**REQUIREMENT:** Quote the material exactly from the line that contains "Select ΤΕ 18 in the timeline" through its last line. Any pictures are to be left out.

**LISTED ENTRIES:**
++++++++++

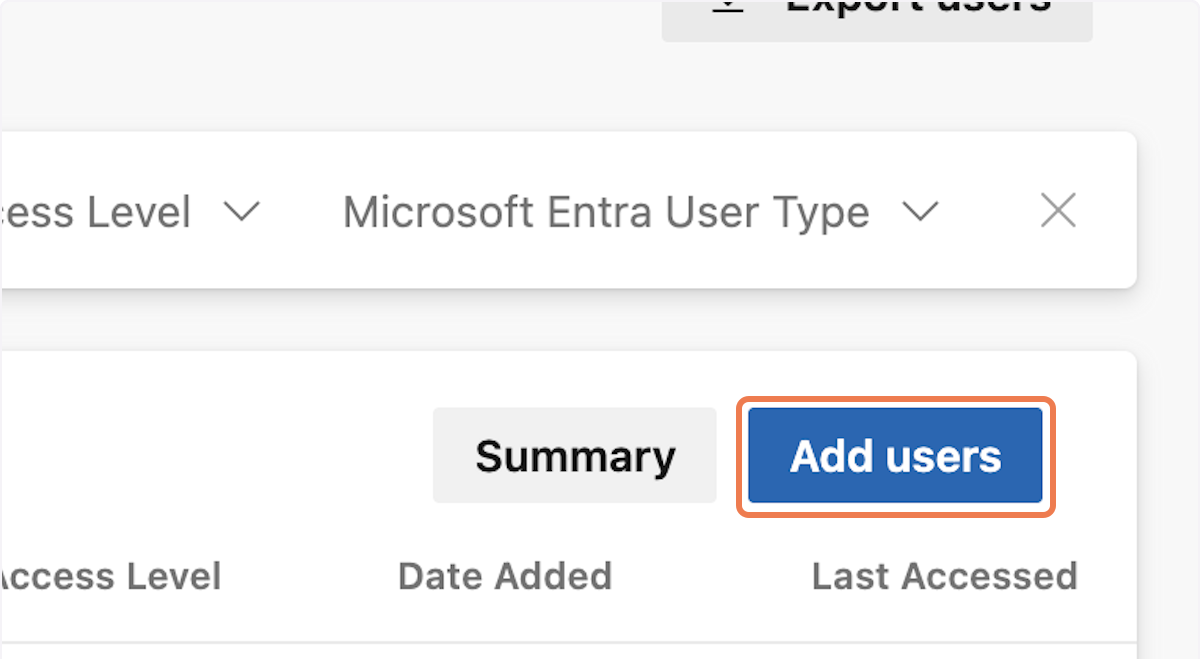
Task: Sort by the Last Accessed column header
Action: click(x=944, y=576)
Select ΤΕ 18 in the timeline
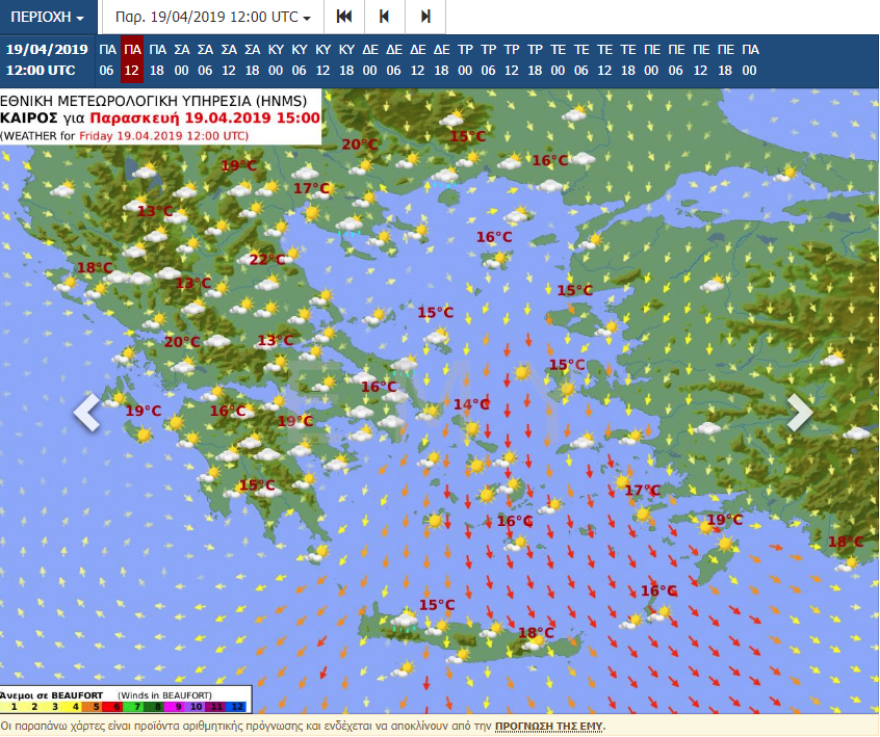Image resolution: width=880 pixels, height=737 pixels. (628, 60)
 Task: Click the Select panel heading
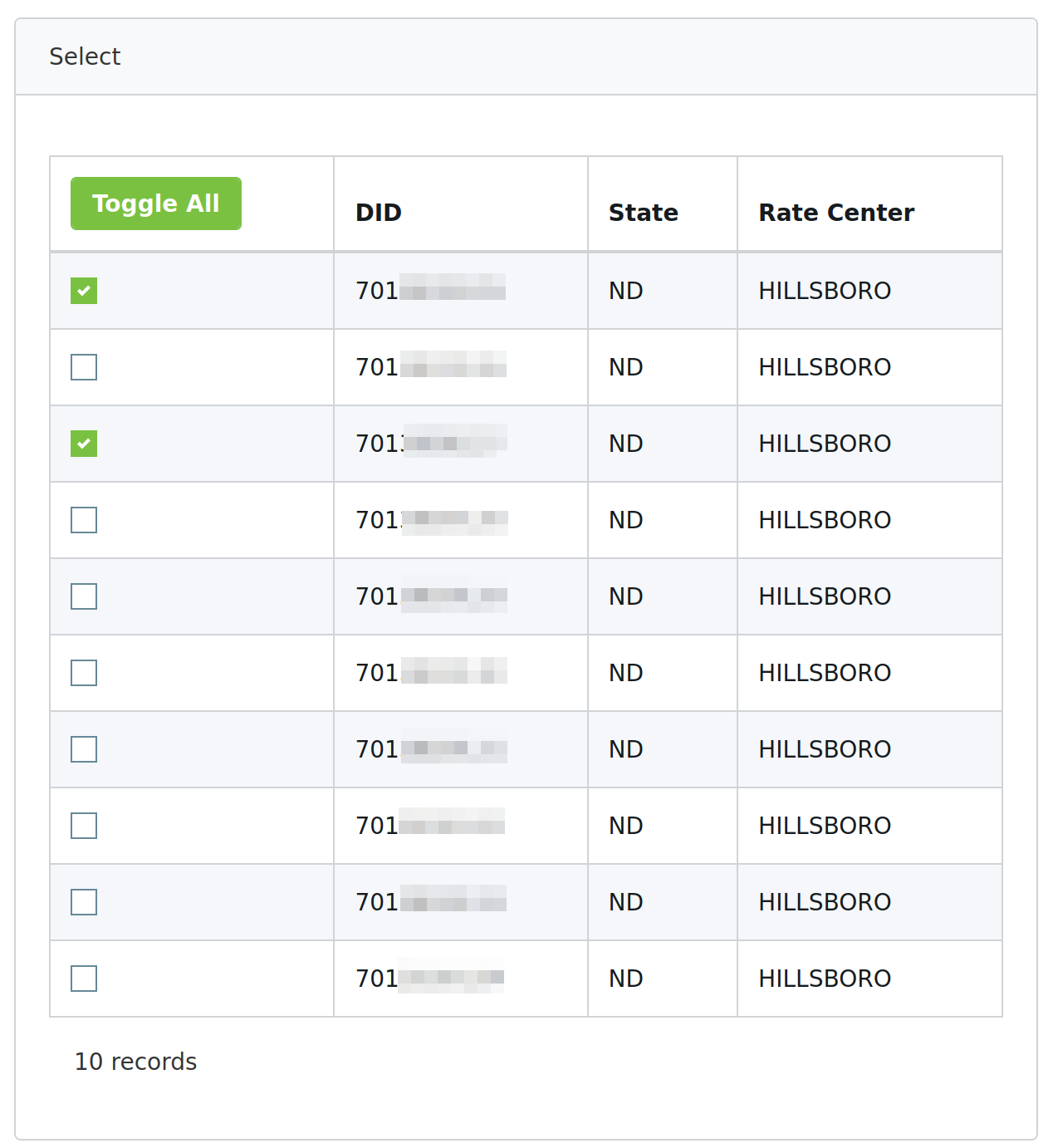[85, 56]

++++++++++

**RESULT:**
Select ΤΕ 18 in the timeline
Image resolution: width=880 pixels, height=737 pixels. (628, 60)
 Task: Click the Select panel heading
[85, 56]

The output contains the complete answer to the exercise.